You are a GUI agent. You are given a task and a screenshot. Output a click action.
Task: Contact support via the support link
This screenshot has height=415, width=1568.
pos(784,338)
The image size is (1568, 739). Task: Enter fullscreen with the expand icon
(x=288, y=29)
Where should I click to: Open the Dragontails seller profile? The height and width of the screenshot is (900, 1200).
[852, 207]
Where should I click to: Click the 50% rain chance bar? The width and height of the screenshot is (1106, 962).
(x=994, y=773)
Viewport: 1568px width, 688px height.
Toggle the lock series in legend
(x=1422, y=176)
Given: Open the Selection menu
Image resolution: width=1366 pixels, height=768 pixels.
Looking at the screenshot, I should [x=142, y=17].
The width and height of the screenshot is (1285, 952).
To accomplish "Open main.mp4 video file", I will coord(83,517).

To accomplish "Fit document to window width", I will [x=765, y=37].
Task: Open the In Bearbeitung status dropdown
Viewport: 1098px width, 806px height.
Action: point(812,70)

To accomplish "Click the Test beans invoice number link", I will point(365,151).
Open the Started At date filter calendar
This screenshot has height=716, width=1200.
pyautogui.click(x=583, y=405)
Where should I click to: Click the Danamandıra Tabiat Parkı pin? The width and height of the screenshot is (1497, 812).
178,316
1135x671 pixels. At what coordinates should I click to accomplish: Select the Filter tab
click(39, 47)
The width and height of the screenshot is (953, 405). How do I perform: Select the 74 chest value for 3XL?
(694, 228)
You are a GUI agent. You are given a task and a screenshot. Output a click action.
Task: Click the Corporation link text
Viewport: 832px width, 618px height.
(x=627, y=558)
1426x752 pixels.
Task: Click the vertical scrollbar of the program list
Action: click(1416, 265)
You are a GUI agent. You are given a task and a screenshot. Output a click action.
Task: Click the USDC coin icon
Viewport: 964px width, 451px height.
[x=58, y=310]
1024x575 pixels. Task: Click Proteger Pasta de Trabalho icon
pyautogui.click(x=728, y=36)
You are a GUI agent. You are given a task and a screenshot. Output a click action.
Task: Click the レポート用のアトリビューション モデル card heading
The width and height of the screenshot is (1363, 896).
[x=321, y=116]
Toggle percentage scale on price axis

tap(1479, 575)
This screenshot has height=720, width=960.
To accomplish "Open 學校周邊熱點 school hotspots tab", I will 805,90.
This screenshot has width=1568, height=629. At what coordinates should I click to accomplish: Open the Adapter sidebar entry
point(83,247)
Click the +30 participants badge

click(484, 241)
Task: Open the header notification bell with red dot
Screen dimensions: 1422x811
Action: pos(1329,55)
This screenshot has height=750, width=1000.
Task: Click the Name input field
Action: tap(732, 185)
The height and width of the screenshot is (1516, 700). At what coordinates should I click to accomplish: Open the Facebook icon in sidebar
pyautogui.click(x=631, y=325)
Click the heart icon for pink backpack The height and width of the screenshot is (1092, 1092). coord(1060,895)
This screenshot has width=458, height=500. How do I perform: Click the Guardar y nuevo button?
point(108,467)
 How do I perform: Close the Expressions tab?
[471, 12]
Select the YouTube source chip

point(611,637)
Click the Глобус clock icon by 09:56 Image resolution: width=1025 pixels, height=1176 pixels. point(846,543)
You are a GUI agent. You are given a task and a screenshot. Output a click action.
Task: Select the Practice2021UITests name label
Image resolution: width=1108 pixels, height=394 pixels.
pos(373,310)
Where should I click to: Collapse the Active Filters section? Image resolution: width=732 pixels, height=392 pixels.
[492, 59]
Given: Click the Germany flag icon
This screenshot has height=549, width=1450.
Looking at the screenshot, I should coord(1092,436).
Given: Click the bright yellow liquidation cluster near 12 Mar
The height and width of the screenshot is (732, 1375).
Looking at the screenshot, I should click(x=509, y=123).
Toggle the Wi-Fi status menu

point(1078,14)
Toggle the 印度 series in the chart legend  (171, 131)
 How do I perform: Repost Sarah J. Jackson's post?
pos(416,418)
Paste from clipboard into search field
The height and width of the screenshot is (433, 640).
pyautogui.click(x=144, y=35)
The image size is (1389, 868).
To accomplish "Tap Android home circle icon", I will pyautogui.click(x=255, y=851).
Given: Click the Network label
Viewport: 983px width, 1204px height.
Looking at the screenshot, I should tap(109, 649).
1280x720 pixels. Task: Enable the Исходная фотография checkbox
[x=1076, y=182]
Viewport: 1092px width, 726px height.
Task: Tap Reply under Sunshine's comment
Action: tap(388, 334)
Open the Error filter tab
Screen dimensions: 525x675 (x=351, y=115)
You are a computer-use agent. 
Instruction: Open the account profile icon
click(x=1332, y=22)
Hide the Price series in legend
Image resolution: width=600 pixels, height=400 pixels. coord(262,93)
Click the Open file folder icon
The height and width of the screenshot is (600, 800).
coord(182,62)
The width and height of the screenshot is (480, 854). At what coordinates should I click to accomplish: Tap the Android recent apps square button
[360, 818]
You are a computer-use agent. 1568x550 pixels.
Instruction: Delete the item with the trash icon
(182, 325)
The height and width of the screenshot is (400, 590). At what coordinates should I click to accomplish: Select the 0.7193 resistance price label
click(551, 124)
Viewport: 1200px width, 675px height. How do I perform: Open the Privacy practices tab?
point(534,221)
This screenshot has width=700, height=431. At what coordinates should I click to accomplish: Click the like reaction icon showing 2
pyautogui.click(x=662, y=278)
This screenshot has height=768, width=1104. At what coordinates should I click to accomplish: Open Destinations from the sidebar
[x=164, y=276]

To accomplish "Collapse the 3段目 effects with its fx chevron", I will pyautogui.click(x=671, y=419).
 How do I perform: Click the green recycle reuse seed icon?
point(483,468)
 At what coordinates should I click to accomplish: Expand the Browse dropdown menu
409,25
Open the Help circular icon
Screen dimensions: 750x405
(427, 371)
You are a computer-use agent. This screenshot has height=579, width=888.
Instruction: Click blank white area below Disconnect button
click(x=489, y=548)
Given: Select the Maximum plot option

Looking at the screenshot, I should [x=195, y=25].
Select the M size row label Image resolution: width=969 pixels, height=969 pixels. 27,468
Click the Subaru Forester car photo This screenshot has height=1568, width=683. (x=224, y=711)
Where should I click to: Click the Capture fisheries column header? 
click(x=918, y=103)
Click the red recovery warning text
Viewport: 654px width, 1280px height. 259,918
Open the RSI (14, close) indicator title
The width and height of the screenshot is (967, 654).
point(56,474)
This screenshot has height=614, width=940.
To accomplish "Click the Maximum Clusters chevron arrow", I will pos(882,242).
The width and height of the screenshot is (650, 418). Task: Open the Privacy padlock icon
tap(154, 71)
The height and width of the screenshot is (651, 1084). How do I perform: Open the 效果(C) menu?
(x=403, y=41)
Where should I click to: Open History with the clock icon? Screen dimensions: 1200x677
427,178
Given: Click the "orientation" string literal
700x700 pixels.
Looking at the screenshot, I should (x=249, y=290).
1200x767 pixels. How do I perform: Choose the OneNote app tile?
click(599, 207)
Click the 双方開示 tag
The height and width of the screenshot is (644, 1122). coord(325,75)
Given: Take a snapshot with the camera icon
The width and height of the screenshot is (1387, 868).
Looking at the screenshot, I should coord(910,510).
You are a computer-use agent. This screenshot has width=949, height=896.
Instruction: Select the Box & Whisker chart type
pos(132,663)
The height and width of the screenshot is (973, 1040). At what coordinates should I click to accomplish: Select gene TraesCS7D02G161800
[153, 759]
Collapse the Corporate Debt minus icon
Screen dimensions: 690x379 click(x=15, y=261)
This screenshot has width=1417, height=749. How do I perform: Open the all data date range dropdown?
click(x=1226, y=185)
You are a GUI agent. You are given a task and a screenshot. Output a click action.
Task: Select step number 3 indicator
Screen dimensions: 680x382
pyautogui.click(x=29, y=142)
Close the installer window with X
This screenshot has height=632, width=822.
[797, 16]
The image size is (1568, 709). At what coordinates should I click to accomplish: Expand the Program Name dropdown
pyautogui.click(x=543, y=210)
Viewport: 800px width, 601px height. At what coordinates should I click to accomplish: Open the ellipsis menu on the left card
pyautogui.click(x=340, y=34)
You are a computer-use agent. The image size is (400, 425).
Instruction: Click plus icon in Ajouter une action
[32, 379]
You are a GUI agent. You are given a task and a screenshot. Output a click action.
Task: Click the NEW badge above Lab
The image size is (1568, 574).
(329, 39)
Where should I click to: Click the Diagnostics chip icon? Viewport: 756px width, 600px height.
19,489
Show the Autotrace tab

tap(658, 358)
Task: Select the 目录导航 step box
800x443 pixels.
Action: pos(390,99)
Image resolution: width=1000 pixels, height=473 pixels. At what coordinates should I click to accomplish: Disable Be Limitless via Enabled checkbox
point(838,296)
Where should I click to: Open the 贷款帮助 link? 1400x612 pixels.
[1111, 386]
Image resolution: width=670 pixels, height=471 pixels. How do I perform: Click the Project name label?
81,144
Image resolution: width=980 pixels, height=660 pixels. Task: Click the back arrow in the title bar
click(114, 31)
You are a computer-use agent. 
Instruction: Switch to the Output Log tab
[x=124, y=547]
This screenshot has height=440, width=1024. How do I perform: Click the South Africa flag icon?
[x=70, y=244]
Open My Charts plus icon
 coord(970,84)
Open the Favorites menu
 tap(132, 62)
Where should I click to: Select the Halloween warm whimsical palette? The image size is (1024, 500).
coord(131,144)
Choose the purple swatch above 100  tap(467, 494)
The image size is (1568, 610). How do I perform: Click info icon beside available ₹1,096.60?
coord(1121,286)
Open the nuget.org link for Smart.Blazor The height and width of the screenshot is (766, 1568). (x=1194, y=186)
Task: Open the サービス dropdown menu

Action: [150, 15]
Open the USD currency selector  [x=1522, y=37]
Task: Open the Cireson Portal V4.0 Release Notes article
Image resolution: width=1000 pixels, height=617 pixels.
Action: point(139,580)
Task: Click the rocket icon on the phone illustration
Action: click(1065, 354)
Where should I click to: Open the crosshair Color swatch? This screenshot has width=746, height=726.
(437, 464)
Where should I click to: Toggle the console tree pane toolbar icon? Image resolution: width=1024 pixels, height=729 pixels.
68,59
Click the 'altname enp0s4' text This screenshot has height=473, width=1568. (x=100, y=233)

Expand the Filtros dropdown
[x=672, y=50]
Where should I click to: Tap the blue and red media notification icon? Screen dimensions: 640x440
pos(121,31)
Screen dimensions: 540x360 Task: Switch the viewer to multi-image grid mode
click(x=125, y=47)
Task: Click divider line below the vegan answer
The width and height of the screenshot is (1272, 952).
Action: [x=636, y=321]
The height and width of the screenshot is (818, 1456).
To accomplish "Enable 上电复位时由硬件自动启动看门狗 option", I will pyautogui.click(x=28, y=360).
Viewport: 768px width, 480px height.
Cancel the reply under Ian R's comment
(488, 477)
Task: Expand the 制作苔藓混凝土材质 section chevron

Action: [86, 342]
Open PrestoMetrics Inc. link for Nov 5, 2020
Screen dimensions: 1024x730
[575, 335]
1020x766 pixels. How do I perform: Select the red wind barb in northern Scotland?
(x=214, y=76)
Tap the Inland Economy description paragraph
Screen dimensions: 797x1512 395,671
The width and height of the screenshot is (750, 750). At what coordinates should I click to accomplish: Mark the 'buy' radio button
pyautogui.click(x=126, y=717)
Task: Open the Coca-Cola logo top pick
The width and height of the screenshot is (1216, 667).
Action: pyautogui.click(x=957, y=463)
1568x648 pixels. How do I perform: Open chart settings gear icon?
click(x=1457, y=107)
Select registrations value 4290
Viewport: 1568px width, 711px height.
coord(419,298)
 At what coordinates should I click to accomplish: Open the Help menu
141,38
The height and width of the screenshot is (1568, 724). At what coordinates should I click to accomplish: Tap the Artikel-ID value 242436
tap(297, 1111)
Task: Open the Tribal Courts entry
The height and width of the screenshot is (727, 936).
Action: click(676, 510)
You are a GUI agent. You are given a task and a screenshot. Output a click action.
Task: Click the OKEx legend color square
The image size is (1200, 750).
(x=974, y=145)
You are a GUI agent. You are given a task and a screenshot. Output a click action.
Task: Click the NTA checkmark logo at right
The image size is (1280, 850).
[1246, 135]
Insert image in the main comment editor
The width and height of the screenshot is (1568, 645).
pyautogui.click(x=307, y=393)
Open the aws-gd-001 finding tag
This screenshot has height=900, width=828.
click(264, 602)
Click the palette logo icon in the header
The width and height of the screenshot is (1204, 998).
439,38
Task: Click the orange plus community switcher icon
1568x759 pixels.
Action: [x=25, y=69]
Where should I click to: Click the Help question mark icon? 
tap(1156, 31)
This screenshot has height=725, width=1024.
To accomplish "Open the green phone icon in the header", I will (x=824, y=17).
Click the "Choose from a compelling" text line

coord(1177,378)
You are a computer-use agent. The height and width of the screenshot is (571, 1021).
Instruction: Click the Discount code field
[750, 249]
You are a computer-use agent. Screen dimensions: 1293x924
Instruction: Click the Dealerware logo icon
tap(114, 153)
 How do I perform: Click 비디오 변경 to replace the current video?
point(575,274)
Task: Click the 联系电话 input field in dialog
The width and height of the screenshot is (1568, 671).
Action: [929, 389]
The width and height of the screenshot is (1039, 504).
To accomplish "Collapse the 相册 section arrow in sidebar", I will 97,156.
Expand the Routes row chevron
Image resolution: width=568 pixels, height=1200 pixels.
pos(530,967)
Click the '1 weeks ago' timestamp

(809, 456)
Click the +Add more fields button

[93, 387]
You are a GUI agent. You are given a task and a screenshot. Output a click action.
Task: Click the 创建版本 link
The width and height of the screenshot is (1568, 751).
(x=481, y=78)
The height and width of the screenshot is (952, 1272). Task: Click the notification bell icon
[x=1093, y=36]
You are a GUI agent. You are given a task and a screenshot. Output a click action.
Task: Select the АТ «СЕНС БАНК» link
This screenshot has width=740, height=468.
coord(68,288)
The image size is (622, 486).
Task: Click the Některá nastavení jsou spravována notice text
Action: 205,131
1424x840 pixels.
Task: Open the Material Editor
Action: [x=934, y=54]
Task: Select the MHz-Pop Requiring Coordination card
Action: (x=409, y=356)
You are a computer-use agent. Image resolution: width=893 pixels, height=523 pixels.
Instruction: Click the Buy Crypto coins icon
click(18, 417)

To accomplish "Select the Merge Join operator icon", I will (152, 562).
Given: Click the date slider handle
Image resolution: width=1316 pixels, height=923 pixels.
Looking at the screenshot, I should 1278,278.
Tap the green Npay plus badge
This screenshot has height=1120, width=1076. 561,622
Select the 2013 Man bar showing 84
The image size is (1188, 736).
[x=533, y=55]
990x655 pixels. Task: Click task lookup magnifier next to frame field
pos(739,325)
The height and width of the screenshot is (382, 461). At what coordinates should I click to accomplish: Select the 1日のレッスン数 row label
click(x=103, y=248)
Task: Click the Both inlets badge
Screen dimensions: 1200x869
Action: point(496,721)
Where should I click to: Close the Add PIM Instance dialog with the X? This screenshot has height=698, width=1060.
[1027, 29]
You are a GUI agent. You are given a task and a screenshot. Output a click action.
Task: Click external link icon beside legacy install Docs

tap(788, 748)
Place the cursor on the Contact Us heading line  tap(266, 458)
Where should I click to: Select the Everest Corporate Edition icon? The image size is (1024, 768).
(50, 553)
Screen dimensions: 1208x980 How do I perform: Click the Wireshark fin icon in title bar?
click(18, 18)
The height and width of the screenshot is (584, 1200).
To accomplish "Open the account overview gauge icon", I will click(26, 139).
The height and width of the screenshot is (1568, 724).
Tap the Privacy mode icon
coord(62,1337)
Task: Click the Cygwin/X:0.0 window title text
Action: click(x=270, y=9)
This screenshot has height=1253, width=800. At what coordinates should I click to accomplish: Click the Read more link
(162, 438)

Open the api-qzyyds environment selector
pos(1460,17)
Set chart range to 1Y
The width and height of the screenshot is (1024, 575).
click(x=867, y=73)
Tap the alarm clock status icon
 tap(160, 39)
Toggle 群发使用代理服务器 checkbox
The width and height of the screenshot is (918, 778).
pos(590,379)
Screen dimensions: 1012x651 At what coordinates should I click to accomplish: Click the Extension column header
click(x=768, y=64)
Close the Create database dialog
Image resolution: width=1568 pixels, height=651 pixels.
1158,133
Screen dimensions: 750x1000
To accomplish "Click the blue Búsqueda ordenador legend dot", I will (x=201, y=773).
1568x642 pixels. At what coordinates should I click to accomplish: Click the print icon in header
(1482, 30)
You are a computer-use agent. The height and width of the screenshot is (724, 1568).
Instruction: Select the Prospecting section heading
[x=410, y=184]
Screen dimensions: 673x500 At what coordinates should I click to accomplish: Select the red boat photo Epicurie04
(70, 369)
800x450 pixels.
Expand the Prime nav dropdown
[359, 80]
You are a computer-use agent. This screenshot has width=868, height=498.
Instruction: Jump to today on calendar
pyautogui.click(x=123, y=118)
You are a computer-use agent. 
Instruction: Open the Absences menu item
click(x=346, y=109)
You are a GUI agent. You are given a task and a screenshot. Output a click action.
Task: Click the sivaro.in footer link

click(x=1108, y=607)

_____

▶ **Task requirements**
From the records above, repeat exactly the lines from the one with "This screenshot has width=1568, height=629." through the one with "Task: Open the header", both included.

▶ **Output for this task**
This screenshot has width=1568, height=629. At what coordinates should I click to accomplish: Open the Adapter sidebar entry
point(83,247)
Click the +30 participants badge

click(484, 241)
Task: Open the header notification bell with red dot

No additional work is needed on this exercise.